Il est bien certain que c’est là qu’il s’agit de faire quelques pas un peu plus avant qui permettent d’articuler, après avoir pris ces distances nécessaires et marqué ces écarts, ces ouvertures, cette chose qui s’inscrit toujours dans une forme de V, c’est seulement à partir de là que peut prendre son sens qu’est-ce qu’en somme la demande et son articulation désirante, qu’est-ce qu’elles peuvent avoir à faire, quelle est leur liaison précise avec ce dont il s’agit et qui ne s’articule que de logique, qui est le nœud où se rencontre le réel, et pas ailleurs. Ailleurs, nous sommes dans le fantasme. Comment est-ce que ce fantasme vient s’articuler pour répondre, pour résonner à cette fondamentale castration articulée dans la logique.

Il y a une chose en tout cas très certaine, c’est que, dès le départ, ce que nous avons vu, c’est que ces quatre faces, de l’objet a, de la demande et du désir, de la demande à l’autre de la demande de l’autre et, on peut le dire aussi de la même façon, d’un certain désir à l’autre comme d’un désir de l’autre, comment est-ce que tout ceci se trouve effectivement – et c’est (450)par là que nous l’avons découvert – nous avons au moins ce témoignage historique, rien de tout ça n’aurait été élaboré si ce n’était pas absolument polarisé par le sens central qui n’est pas celui de l’objet mais qui est celui de ce que nous pouvons provisoirement appeler le – f qui est d’une autre nature mais qui est à proprement parler toute la charge de la fonction de l’objet a.

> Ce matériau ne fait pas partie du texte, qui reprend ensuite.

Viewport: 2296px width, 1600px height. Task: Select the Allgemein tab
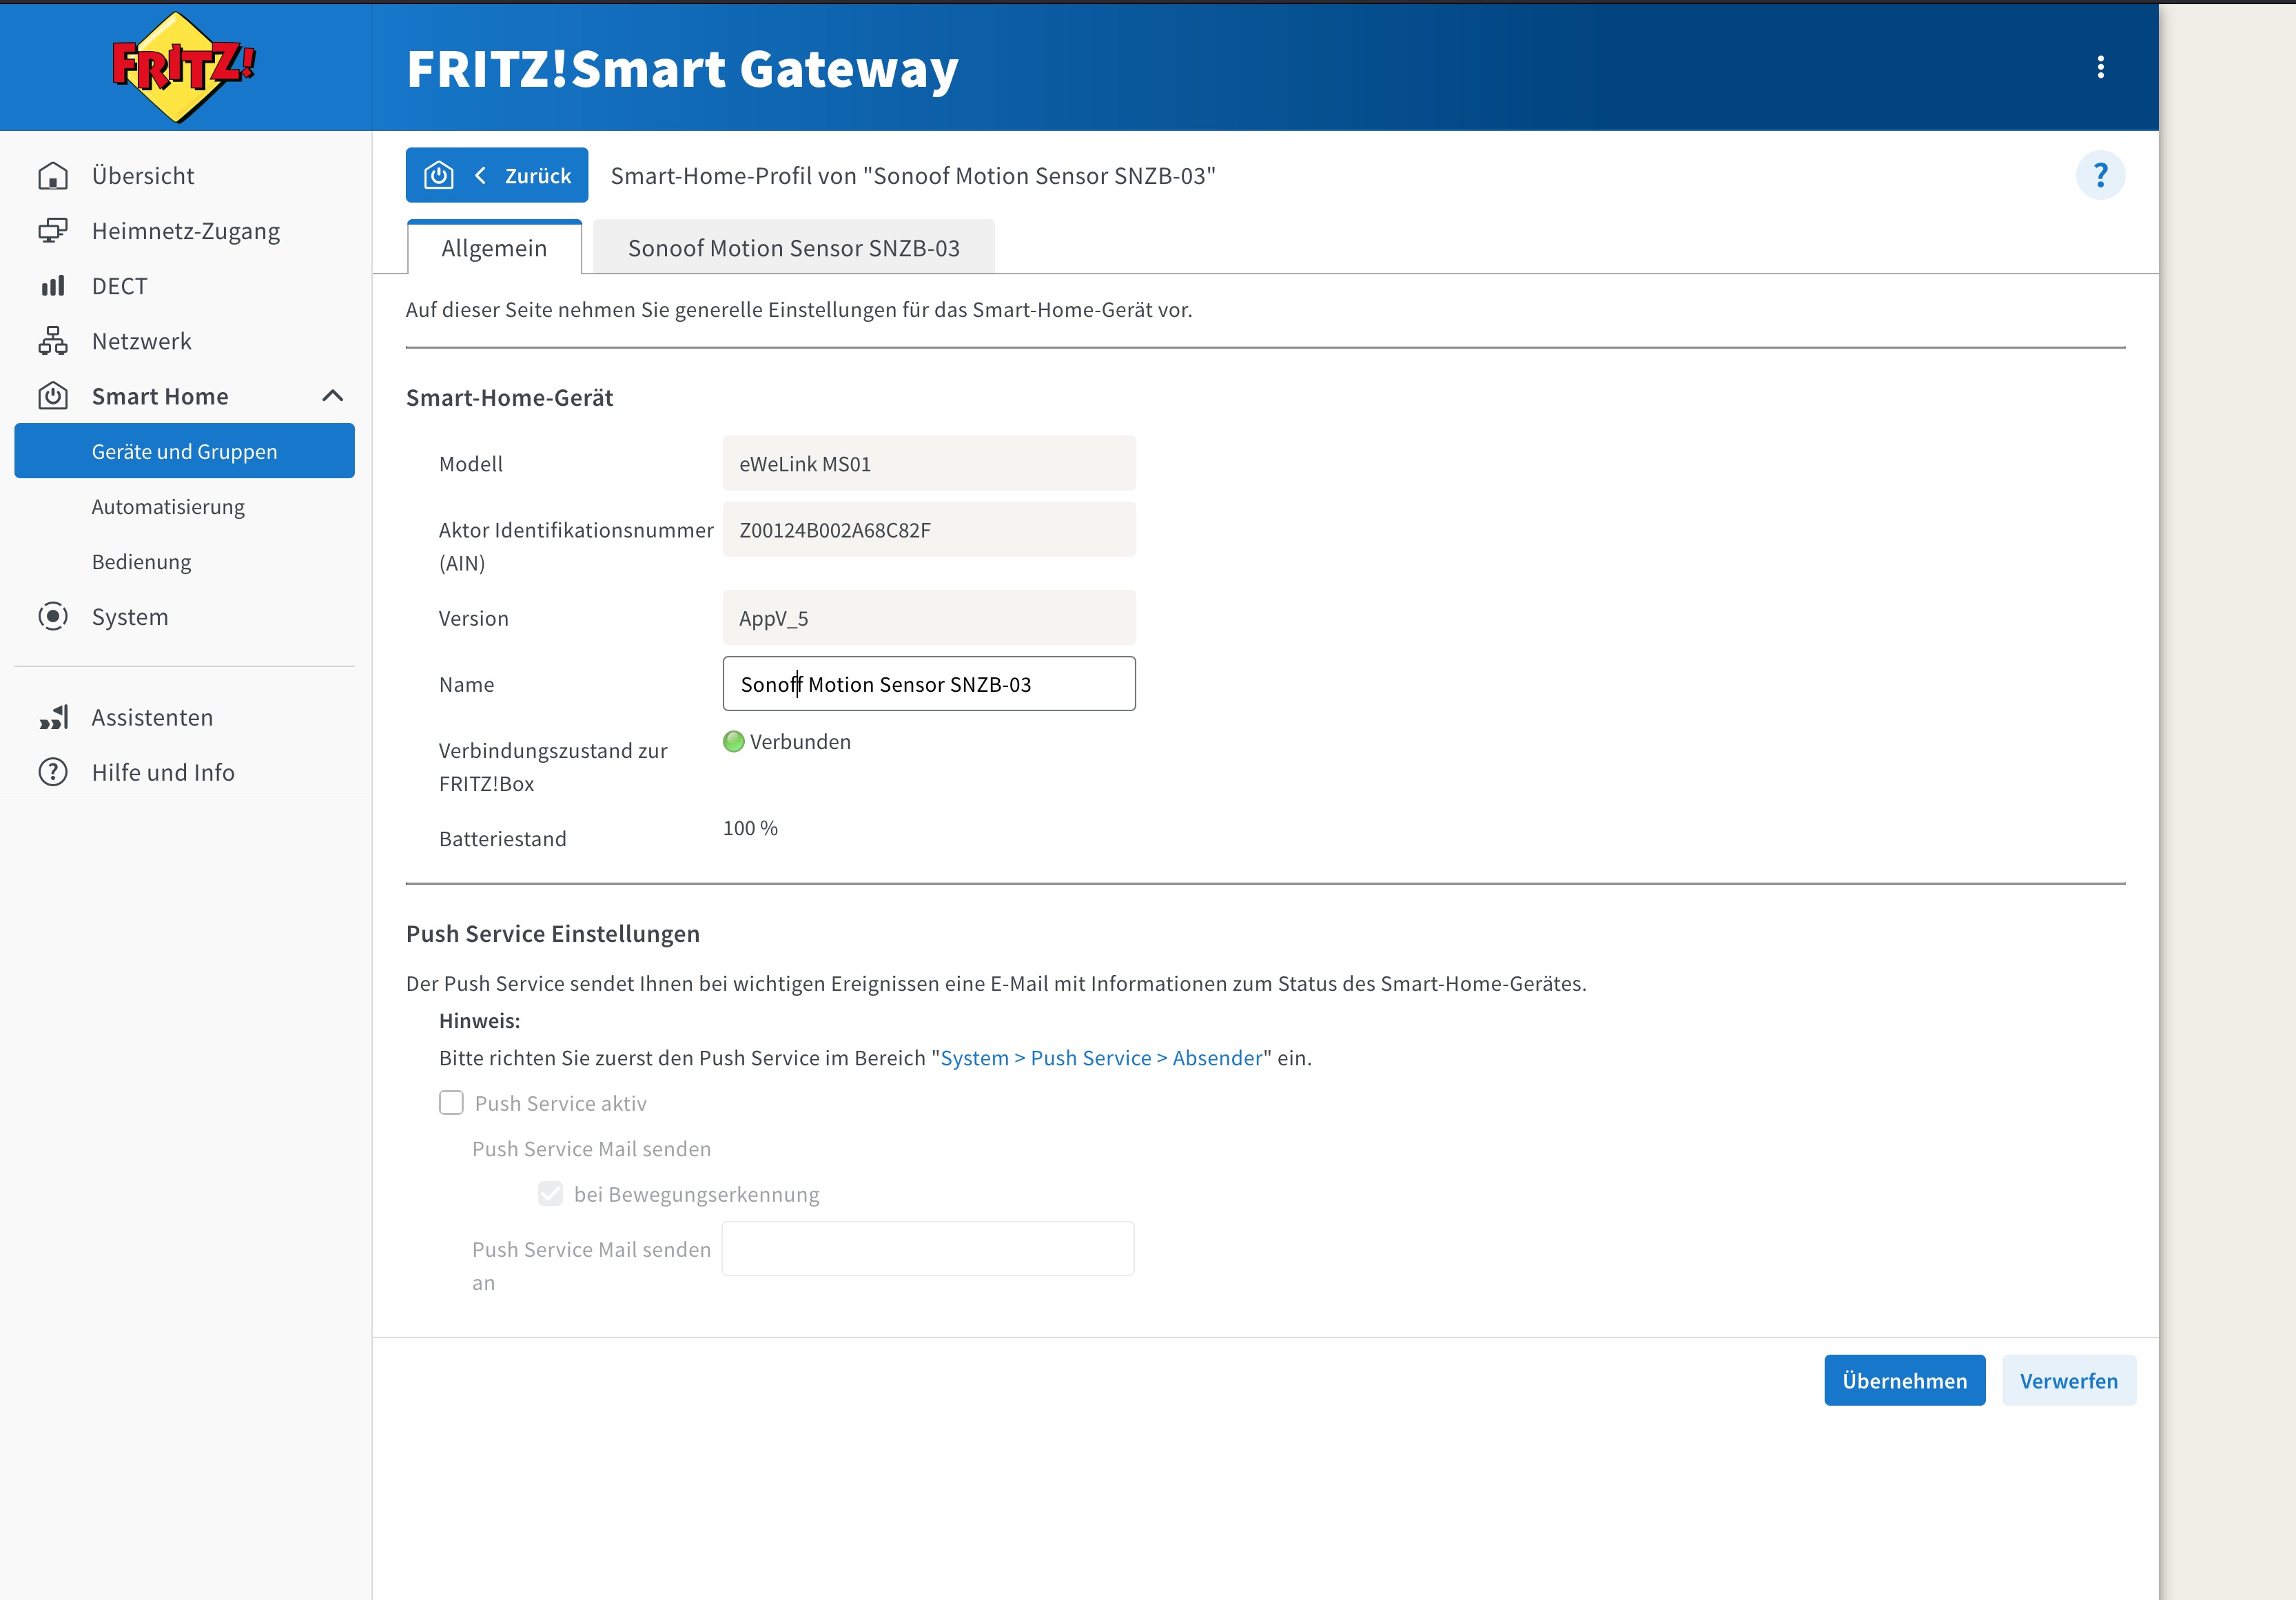[494, 248]
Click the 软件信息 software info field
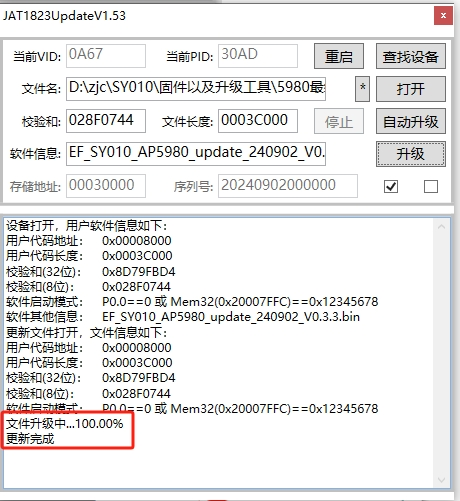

Il me semble impossible d’articuler l’objet a sans cette référence. Ce qui est remarquable, et c’est ça qui devrait retenir l’attention, rien de plus, c’est que j’ai cru pouvoir inscrire le discours de l’analyste sans autre référence à cette fonction en effet dite de limite ou de bord, sans autre référence que l’objet a, que là, dans l’instauration d’un discours, et pas seulement d’un seul, de quatre que j’ai distingués, j’ai marqué qu’on pouvait se passer de la référence à la castration, en tout cas que j’ai fait tout comme si on pouvait s’en passer, c’est bien.